Dissociated Ionic Compounds

Postby Ruby Richter 2L » Sun Jan 12, 2020 12:10 pm

How do you use the net ionic equation to find the equilibrium constant for reactions? The textbook says it should be written using the activity for each type of ion but I'm not sure what that means.

CMaduno_1L
Posts: 102
Joined: Wed Sep 18, 2019 12:18 am

Re: Dissociated Ionic Compounds

Postby CMaduno_1L » Sun Jan 12, 2020 12:22 pm

In regards to the activity of each ion, I believe they are referring to the ion's respective concentration. I hope this helps!

Ruby Richter 2L
Posts: 103
Joined: Thu Jul 25, 2019 12:17 am

Re: Dissociated Ionic Compounds

Postby Ruby Richter 2L » Sun Jan 12, 2020 9:12 pm

CMaduno_1L wrote:In regards to the activity of each ion, I believe they are referring to the ion's respective concentration. I hope this helps!

That makes sense, in a problem would that value be given or is there a way to calculate it?

Sue Bin Park 2I
Posts: 52
Joined: Mon Jun 17, 2019 7:24 am

Re: Dissociated Ionic Compounds

Postby Sue Bin Park 2I » Sun Jan 12, 2020 9:19 pm

Ruby Richter 2L wrote:
CMaduno_1L wrote:In regards to the activity of each ion, I believe they are referring to the ion's respective concentration. I hope this helps!

That makes sense, in a problem would that value be given or is there a way to calculate it?


it would likely be given but i guess if they did want us to calculate the ions' concentrations they could provide us with a dissociation constant and the amount of ionic compound added to the soln. that would involve combining earlier chapters' skills so i'd think it's def feasible for an exam q but you probs wont see that in a chapter review or something.

Juliet Stephenson 4E
Posts: 100
Joined: Wed Sep 18, 2019 12:21 am

Re: Dissociated Ionic Compounds

Postby Juliet Stephenson 4E » Sun Jan 12, 2020 9:35 pm

Sue Bin Park 3D wrote:
Ruby Richter 2L wrote:
CMaduno_1L wrote:In regards to the activity of each ion, I believe they are referring to the ion's respective concentration. I hope this helps!

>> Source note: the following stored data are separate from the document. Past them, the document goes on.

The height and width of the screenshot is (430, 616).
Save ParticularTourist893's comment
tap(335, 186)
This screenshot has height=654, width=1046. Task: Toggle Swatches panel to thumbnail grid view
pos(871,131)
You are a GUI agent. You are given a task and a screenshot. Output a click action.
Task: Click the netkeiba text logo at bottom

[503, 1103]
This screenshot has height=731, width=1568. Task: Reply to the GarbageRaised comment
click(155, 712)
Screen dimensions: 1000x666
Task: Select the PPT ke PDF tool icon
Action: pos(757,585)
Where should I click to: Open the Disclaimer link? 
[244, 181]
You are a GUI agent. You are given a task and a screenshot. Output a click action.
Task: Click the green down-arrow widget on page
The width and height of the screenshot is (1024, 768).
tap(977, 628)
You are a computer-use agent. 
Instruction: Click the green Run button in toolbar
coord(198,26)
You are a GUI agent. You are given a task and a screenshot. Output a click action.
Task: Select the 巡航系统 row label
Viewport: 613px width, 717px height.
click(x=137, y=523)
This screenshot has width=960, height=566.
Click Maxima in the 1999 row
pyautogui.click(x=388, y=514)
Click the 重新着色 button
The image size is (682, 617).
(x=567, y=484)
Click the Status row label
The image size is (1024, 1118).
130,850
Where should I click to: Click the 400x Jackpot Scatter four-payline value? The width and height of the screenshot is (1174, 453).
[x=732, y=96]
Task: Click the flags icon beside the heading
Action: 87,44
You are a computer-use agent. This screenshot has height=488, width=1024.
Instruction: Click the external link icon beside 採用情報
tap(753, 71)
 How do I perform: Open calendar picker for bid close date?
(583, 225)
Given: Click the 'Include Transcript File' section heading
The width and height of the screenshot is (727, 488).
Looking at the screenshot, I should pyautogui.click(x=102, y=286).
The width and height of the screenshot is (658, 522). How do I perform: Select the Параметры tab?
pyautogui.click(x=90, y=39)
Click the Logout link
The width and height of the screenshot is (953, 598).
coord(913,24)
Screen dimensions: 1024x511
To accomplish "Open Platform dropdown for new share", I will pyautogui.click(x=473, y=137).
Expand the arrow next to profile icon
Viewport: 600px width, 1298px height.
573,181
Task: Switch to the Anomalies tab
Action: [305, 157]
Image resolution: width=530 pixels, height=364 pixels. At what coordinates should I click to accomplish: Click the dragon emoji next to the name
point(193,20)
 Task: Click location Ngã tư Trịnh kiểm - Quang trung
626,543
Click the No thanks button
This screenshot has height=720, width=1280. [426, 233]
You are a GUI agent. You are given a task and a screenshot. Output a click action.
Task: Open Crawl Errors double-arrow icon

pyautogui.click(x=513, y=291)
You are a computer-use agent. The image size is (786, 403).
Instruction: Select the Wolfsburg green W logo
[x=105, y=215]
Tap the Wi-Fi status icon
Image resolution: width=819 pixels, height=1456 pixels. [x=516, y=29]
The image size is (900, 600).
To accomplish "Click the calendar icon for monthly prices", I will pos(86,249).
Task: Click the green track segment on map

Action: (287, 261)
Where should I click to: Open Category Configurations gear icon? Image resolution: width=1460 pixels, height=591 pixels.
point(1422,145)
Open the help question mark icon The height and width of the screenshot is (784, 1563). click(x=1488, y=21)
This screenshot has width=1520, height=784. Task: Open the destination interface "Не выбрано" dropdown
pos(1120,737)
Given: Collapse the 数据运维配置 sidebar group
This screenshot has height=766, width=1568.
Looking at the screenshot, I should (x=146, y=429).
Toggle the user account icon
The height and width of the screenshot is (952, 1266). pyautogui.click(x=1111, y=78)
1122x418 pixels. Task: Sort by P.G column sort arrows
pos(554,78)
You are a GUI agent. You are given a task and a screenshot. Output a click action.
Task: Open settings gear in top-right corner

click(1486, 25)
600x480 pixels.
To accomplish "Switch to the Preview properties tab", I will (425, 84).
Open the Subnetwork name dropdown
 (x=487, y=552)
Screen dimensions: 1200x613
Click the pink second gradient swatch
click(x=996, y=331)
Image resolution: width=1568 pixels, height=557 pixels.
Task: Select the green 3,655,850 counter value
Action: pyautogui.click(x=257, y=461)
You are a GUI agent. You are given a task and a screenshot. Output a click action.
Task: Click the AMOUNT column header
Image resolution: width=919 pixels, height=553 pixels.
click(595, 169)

That makes sense, in a problem would that value be given or is there a way to calculate it?


it would likely be given but i guess if they did want us to calculate the ions' concentrations they could provide us with a dissociation constant and the amount of ionic compound added to the soln. that would involve combining earlier chapters' skills so i'd think it's def feasible for an exam q but you probs wont see that in a chapter review or something.


Could you go over how we could go from the dissociation constant and the amount of ionic compound add to the ion concentration? Would we just multiply them?

Sue Bin Park 2I
Posts: 52
Joined: Mon Jun 17, 2019 7:24 am

Re: Dissociated Ionic Compounds

Postby Sue Bin Park 2I » Wed Jan 22, 2020 6:41 pm

Juliet Stephenson 4E wrote:
Sue Bin Park 3D wrote:
Ruby Richter 2L wrote:That makes sense, in a problem would that value be given or is there a way to calculate it?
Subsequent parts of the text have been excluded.